Em Getxo a grande atração é um passeio pela beira mar, onde estão as mansões dos ricaços. Pensávamos que eram tipo casas de veraneio, mas são construções de 3 ou 4 pisos e ficamos sem saber se moram varias famílias ou se somente uma. A praia tem um pequeno atracadouro completamente cheio de barcos, o que nos sugeriu que de fato ali é o lugar da burguesia. Demos um rolé rápido e pegamos o “colgante” de volta para nossos becos.

Ah, essa ponte tem uma história triste:

Como descemos muito até chegar a orla, ficamos pensando como iríamos penar na subida daquele monte de ladeiras. E aí tivemos a agradabilíssima surpresa de encontrar esteiras rolantes durante toda a subida! Que maravilha!

Enfim, Portugalete vale muito a pena ser visitada. Está pertinho de Bilbao, é barato chegar lá e a cidade é muito gracinha. Ah, e se come bem e barato. Nosso menu – risoto de lagostim, um pescado grelhado e uma torta de queijo de sobremesa, mais 1/2 garrafa de vinho e água – custou 12 euros.

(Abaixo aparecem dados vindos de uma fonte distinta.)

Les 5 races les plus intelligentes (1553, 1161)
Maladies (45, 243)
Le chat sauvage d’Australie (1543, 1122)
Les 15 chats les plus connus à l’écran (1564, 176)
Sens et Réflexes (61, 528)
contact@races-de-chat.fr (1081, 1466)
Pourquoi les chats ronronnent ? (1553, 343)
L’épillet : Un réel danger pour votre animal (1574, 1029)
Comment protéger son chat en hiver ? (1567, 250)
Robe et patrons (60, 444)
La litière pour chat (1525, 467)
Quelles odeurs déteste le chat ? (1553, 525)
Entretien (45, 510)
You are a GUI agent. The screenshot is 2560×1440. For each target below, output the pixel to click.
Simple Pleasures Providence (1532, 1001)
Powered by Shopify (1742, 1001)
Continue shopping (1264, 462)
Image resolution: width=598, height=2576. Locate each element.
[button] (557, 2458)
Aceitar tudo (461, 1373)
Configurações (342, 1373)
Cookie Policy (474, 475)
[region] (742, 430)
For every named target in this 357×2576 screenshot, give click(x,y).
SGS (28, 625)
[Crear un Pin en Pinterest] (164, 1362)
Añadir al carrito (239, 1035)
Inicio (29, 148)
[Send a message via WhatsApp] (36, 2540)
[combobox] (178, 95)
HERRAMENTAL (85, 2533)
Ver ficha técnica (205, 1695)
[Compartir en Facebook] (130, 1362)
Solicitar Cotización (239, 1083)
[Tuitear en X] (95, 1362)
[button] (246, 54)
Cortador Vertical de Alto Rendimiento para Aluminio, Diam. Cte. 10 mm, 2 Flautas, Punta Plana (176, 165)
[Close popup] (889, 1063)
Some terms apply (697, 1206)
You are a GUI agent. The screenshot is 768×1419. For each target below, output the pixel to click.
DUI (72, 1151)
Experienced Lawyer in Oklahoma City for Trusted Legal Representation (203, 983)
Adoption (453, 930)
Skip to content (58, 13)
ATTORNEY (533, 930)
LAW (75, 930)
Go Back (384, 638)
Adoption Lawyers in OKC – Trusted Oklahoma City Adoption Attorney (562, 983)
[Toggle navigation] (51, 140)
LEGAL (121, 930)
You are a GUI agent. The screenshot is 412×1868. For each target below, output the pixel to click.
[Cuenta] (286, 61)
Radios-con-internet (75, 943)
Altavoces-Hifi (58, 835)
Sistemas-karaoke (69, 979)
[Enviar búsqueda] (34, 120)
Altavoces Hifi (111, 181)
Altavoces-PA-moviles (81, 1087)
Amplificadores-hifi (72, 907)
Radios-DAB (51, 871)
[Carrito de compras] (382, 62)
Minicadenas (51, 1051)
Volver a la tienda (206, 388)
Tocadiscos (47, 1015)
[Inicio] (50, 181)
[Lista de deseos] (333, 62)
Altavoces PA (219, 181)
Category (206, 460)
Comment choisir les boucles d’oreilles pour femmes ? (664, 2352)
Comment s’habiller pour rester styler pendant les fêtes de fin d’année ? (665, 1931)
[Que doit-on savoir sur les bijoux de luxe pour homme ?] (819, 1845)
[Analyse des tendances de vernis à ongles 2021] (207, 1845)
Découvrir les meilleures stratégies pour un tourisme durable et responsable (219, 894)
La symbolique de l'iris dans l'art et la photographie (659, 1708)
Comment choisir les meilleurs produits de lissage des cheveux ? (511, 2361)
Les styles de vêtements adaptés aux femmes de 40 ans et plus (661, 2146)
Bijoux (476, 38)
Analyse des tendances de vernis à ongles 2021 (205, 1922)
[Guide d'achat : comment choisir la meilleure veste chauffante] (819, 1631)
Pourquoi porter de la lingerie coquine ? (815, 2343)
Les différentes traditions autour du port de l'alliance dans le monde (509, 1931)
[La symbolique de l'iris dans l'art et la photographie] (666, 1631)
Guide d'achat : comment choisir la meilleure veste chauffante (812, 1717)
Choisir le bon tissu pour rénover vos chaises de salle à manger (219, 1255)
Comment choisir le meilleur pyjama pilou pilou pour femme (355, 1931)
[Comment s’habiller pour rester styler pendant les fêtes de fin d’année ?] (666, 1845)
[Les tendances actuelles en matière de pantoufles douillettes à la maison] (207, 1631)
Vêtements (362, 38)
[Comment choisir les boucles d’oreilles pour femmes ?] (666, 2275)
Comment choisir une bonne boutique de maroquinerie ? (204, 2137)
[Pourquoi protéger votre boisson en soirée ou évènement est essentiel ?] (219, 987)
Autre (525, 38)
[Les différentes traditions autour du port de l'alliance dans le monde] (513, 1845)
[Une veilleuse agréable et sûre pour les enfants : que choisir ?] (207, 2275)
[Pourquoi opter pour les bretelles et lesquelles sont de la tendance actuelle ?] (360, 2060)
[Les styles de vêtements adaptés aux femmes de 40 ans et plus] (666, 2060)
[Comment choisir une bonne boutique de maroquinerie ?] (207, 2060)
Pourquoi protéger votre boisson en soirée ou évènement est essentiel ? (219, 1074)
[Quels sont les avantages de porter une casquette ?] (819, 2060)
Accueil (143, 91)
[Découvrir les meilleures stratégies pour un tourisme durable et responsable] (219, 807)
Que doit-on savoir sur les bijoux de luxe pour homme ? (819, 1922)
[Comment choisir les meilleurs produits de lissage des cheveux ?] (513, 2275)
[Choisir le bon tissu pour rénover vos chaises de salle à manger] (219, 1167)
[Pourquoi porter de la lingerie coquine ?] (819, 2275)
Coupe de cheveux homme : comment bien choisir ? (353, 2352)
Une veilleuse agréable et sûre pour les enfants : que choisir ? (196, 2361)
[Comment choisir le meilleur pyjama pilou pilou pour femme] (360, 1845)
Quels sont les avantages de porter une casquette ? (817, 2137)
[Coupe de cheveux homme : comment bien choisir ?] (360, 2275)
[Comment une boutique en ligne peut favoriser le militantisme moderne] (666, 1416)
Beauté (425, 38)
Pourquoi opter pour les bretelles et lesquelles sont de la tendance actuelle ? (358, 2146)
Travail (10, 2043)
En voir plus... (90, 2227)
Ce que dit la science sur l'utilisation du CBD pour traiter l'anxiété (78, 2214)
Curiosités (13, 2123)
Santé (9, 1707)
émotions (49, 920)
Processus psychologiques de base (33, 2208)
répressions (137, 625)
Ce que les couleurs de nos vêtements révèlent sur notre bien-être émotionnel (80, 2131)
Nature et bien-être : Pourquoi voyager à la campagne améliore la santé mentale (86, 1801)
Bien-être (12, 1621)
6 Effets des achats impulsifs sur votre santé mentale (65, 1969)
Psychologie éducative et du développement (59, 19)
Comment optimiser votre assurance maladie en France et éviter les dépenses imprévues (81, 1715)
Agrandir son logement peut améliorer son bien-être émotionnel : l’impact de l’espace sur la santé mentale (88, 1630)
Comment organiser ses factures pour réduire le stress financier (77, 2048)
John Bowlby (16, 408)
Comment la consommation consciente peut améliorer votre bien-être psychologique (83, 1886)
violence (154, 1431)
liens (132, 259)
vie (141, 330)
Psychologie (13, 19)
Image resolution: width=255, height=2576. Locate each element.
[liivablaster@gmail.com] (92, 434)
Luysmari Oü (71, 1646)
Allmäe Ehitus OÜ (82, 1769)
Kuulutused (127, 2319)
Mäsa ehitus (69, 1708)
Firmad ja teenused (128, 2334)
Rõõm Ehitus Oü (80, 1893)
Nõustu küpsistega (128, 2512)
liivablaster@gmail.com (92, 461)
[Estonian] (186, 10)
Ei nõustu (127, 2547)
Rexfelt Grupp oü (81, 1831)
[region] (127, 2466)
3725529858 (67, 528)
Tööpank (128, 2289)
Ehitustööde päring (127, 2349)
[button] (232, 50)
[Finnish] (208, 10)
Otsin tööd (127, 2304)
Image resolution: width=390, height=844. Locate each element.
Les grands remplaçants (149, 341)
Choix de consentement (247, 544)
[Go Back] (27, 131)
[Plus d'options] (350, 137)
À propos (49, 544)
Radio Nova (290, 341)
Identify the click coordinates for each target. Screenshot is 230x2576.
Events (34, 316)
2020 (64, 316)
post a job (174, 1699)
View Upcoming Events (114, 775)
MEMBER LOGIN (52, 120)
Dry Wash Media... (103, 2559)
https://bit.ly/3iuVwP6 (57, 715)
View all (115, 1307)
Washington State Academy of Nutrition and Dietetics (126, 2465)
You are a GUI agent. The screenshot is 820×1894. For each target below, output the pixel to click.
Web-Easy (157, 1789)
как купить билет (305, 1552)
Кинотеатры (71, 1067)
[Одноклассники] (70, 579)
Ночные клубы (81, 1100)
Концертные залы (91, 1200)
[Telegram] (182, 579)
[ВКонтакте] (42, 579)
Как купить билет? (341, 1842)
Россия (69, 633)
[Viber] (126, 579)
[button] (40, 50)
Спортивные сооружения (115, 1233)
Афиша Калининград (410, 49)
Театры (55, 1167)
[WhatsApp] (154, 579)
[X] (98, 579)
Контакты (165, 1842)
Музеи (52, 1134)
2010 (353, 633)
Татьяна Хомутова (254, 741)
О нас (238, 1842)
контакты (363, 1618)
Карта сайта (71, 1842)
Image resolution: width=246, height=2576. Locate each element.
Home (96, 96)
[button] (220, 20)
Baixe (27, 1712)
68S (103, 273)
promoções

Com chuva, mas sem desanimar

Chuva pode ser um grande inimigo de quem viaja, mas quando não dá pra esperar passar ou quando se trata de intrépidas viajantes como nós, o jeito é encarar. Sombrinha na mão, calcei minhas botinhas imitação da Ugg, que custou 18 euros em Roma, e fomos embora. O plano era bater perna no centro histórico e comer na Plaza Nueva.

A chuva estava quase uma tormenta. Ruas empoçadas. Minhas pobres botinhas não deram conta, e a pior coisa é um pé com meia molhada. Resisti, mas não tive outra opção que não fosse comprar um sapato que aguentasse a água. Vimos e experimentamos varias botas, mas quando perguntávamos ao vendedor se poderíamos enfrentar a chuva, todos foram unânimes: “para mucha lluvia lo único que resiste es bota de goma”. Ou seja, galocha de plástico! Claro que não ia comprar um troço desse, nem a pau. Terminamos achando uma de couro, por um preço bastante razoável, que tem resistido, desde que no auge do aguaceiro a gente se enfie na primeira loja que aparecer.

A Plaza Nueva ou Plaza Barria (em Euskera), é aquele estilo da Plaza Mayor, de Madrid: um imenso retângulo cercado de edificações, com alguns locais de acesso. Bom, ela não é tão grande nem tão bonita quanto a de Madrid, mas o “espírito” é o mesmo. Em todos quatro lados, inúmeros pequenos bares de pintxos, cheios de gente, o povo bebendo do lado de fora, não só porque os lugares são muito pequenos, mas porque as pessoas fumam, e como fumam!

Seguindo a tradição entramos em um, pedimos nossos pintxos e “una caña”, que é como chamam o chopp. Comemos e bebemos e fomos noutro continuar a farra. Pedir o vinho, tudo bem, você só tem que escolher entre tinto ou branco, porque é sempre o “da casa”, mas pedir os pintxos é complicado. São muitos, com “caras” ótimas todos e sem a gente saber exatamente o que tinha naqueles enormes canapés. Escolhi sempre pela cara. Olhava, gostava do jeitão, pedia. Em um dos bares pedimos tortillas e aí foi mais fácil. Tinha até uma inusitada tortilla de carbonara!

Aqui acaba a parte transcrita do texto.